§ WORK INSTRUCTION:
Please, without any pictures, set down exactly the part of the listing below that opens with the line containing "The image size is (1024, 513)." and closes with the line containing "Image resolution: width=1024".

(SUPPLIED DATA)

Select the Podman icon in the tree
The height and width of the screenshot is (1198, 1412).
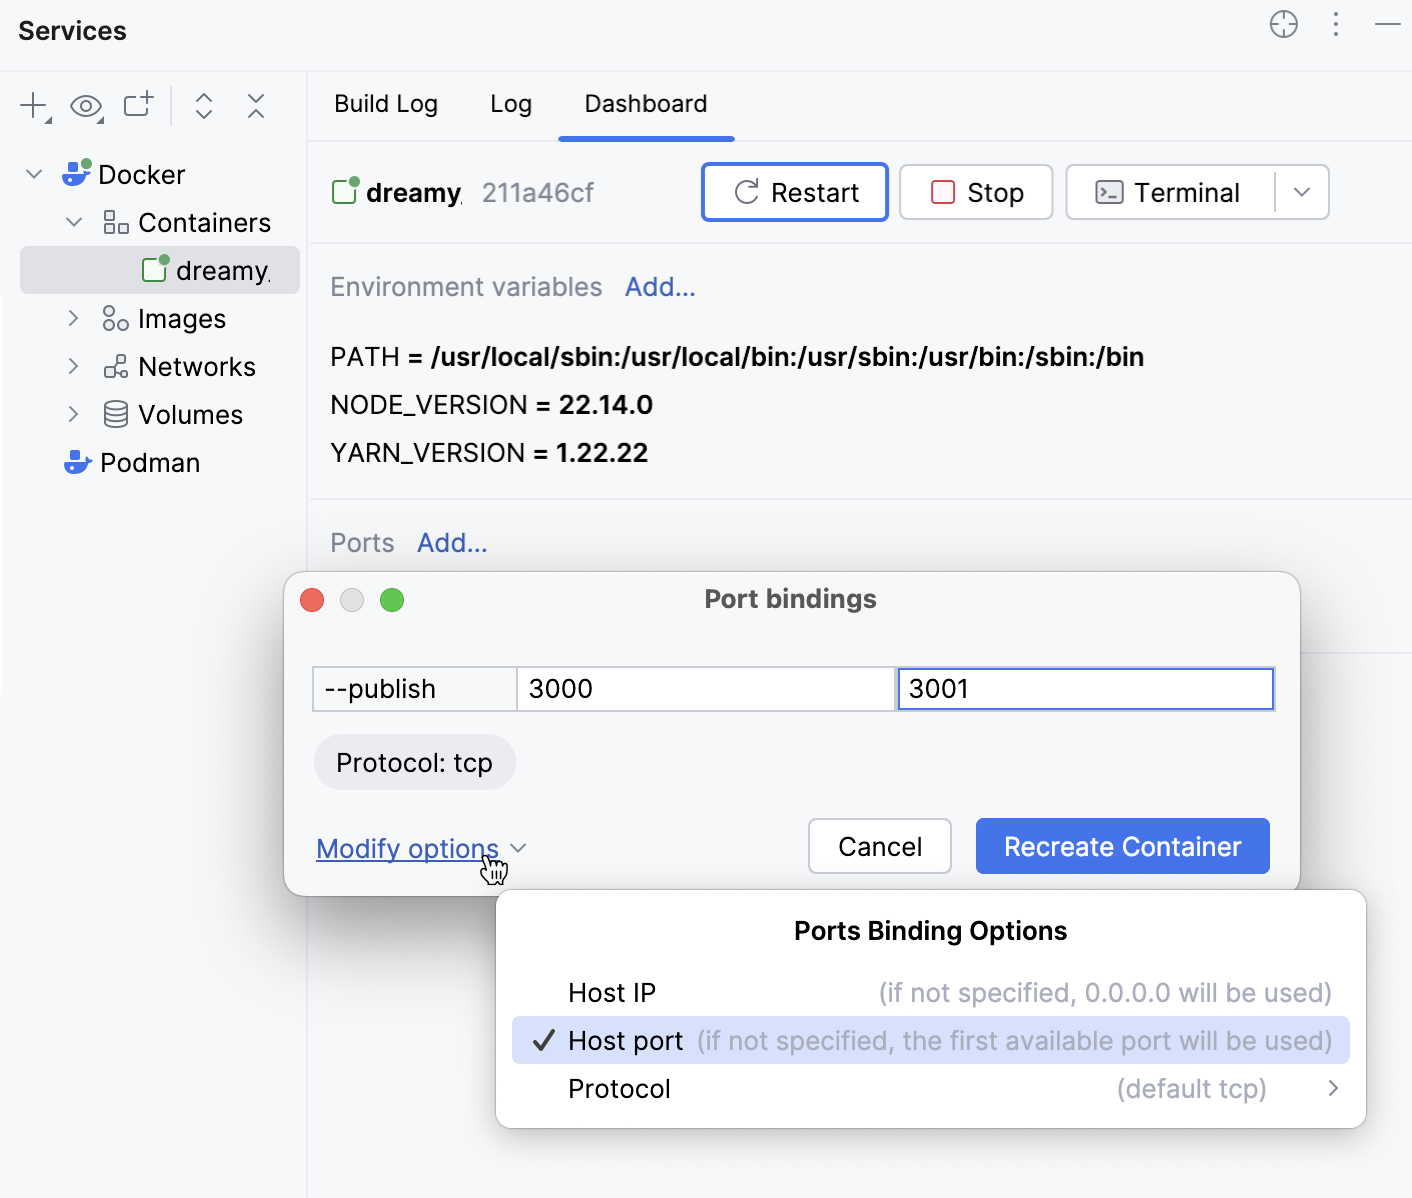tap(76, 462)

(End SUPPLIED DATA)
(SUPPLIED DATA)

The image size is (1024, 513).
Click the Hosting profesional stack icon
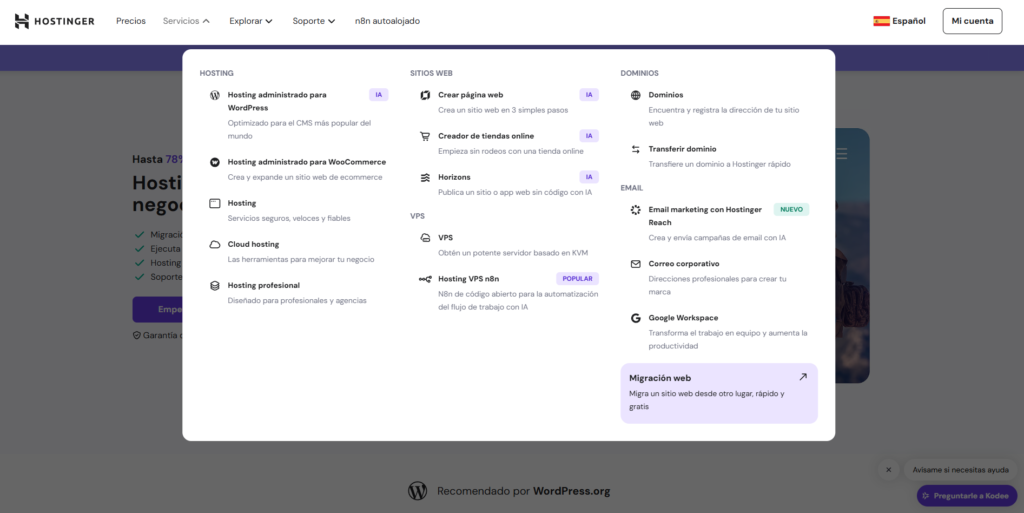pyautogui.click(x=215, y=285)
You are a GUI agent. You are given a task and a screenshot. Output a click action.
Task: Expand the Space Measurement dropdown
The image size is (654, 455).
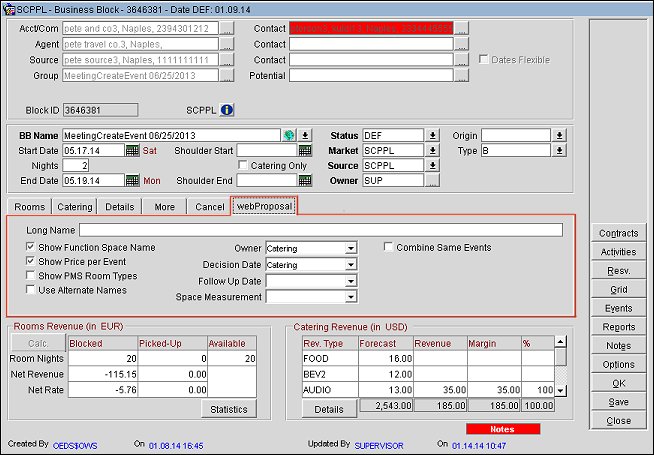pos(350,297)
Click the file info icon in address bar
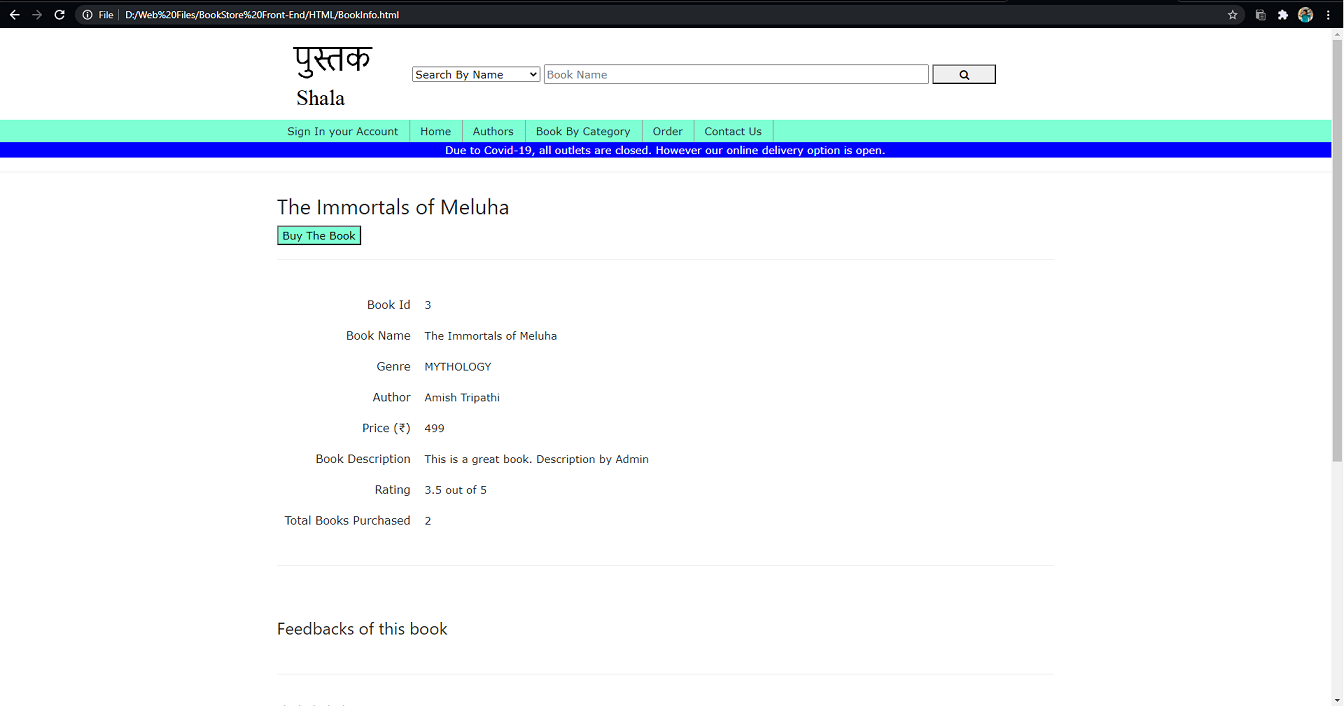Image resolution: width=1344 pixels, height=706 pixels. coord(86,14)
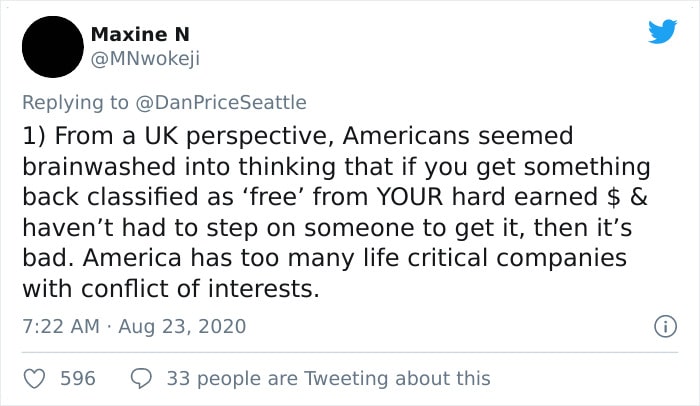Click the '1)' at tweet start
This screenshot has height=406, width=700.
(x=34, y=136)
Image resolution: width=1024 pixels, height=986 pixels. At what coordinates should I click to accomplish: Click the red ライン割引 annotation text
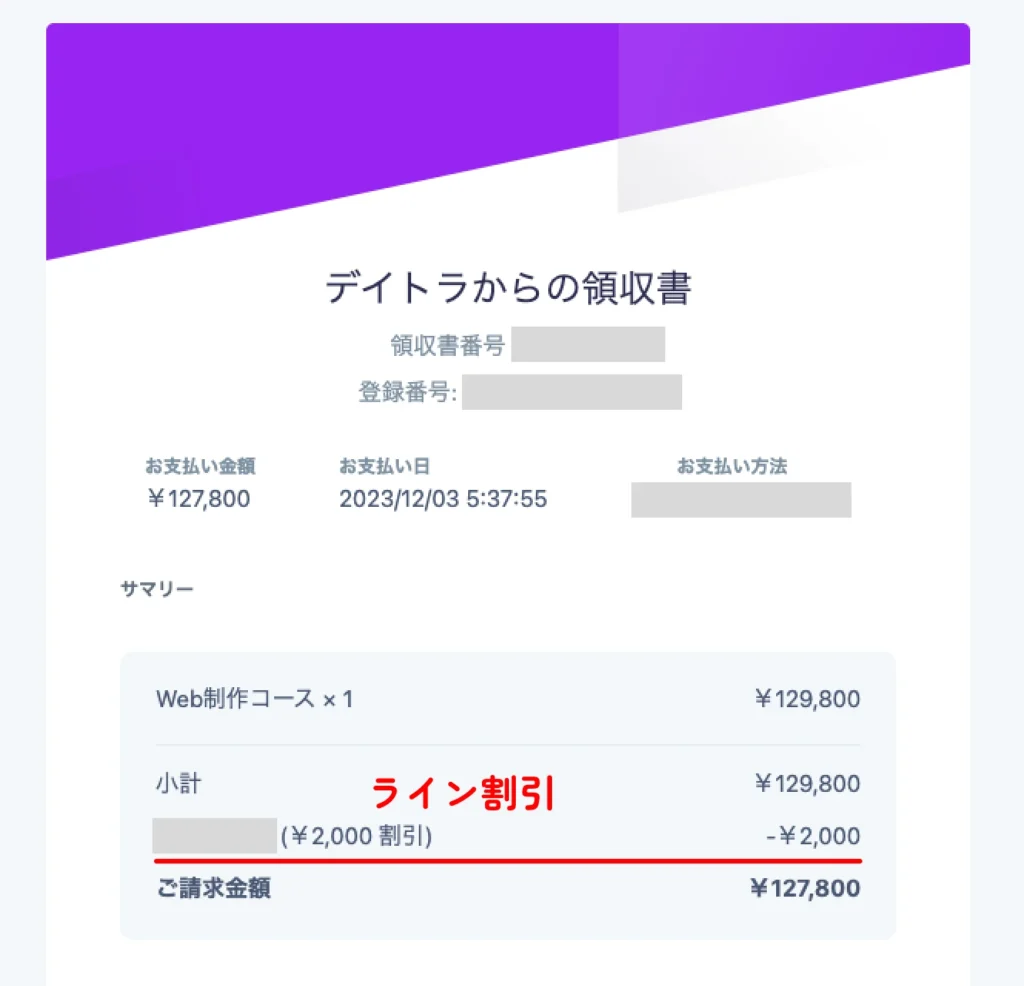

(End SUPPLIED DATA)

§ RESPONSE TO THE EXERCISE:
The image size is (1024, 513).
Click the Hosting profesional stack icon
pyautogui.click(x=215, y=285)
You are a GUI agent. You are given a task and a screenshot. Output a click action.
Task: Expand the Space Measurement dropdown
The image size is (654, 455).
pos(350,297)
Click the file info icon in address bar
Image resolution: width=1344 pixels, height=706 pixels. coord(86,14)
Click the '1)' at tweet start
This screenshot has height=406, width=700.
(x=34, y=136)
Image resolution: width=1024 pixels, height=986 pixels. At what coordinates should I click to accomplish: Click the red ライン割引 annotation text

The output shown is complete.